Per evitare che lo stress lavorativo prenda il sopravvento sul nostro benessere, creando delle problematiche sull’organismo e sulla psiche, è necessario concedersi delle pause, ritrovare dei ritmi meno serrati e concedersi i giusti momenti di riposo. Tanto per cominciare avere del tempo per consumare un pranzo seduti e distrarsi momentaneamente dalle fatiche lavorative, è un ottimo mezzo per ricaricarsi e poi riprendere a lavorare. Prendersi un meritato riposo nel fine settimana, concentrandosi su altro ed indirizzando i propri pensieri ed interessi a cose rilassanti ed appaganti allo stesso tempo è un ottimo antistress. La necessità, per non incappare in patologie psicofisiche che sono il campanello d’allarme a situazioni di forte stress emotivo, diventa concedersi delle distrazioni tagliando momentaneamente ma completamente con i doveri settimanali. L’abitudine di pianificare le attività da svolgere è un buon rimedio per non creare confusione e dare la giusta priorità alle cose. Così come riuscire a delegare ciò che può essere fatto da altri. Spesso la fretta e la voglia di avere le cose fatte secondo le proprie modalità porta a fare tutto da sé, sovrastimando le proprie forze e rischiando di risentirne a lungo termine. Lo stress lavorativo può essere causato dalla combinazione tra una grande mole di lavoro e la scarsa capacità personale di gestirlo, ed anche dall’impegno profuso rispetto ad una scarsa ricompensa (economica, sociale, possibilità di carriera). Pertanto, anche in presenza di tanto lavoro da svolgere, quello che fa la differenza sullo sviluppo dello stress è la percezione di avere le capacità per poter gestire al meglio il lavoro e gli effetti che tale impegno avrà sulla crescita lavorativa ed economica.


È frequente incontrare commercialisti che dedicano il loro tempo libero ad attività completamente slegate dal mondo della professione, ma intimamente connesse con il settore delle discipline artistiche. Secondo Lei, da quale esigenza interiore nasce questa vocazione?

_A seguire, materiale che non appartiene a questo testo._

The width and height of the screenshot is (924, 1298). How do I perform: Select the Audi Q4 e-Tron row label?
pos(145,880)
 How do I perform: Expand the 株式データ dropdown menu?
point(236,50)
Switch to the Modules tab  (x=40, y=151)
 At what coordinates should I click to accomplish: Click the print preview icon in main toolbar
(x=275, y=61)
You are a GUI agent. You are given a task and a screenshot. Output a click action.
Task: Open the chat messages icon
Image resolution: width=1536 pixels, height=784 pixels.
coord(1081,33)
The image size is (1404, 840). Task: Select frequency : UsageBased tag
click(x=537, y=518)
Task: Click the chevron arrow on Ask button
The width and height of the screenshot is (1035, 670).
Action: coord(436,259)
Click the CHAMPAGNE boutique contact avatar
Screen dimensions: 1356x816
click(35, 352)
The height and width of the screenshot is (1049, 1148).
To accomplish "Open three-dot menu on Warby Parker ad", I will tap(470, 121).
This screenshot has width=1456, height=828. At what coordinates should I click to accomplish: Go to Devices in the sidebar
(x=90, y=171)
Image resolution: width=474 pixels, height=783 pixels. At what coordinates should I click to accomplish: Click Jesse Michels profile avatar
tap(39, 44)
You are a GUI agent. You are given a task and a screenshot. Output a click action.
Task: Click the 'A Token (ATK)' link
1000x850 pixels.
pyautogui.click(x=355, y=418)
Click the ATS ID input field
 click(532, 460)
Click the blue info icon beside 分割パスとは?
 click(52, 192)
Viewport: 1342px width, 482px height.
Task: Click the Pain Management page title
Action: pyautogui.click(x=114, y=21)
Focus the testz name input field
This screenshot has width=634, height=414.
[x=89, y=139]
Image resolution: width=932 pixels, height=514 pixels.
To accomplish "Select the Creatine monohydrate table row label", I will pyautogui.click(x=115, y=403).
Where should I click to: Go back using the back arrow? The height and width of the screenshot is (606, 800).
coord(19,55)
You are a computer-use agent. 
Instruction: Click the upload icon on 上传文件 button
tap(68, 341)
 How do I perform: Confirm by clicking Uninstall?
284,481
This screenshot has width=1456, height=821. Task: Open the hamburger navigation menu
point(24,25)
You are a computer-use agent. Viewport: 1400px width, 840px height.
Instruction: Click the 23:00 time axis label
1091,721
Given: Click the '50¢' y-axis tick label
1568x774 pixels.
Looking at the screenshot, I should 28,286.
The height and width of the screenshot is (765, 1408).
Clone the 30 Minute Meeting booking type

Avere competenze ed interessi apparentemente molto lontani dalla professione lavorativa ha certamente un significato catartico. L’esigenza nasce dalla voglia di uscire completamente dalla routine quotidiana e dedicarsi a qualcosa di creativo e molto personale. Come si diceva già nella prima parte dell’intervista, staccare completamente la spina è un ottimo rimedio per allontanare lo stress, ciascuno dovrebbe ricercare a livello individuale un hobby o un interesse che distragga, appaghi la mente e dia soddisfazione personale, chi riesce a far questo ha già trovato un buon rimedio per scaricare le tensioni quotidiane, ricaricarsi di energia positiva ed allontanare lo stress. Il fatto che frequentemente i commercialisti abbiano degli interessi artistici ci fa capire come inconsciamente ci sia la voglia di “distrarsi” con qualcosa di diverso dalla professione, probabilmente perché si riconosce la necessità di allontanarsi dai carichi lavorativi particolarmente fatti di concentrazione e di impegno mentale, proprio perché, contrariamente ad altri lavori, questa professione è principalmente data da grande applicazione mentale, oltre che dalle capacità personali utili per rendersi affidabili agli occhi di coloro che li scelgono per la gestione dei propri interessi fiscali.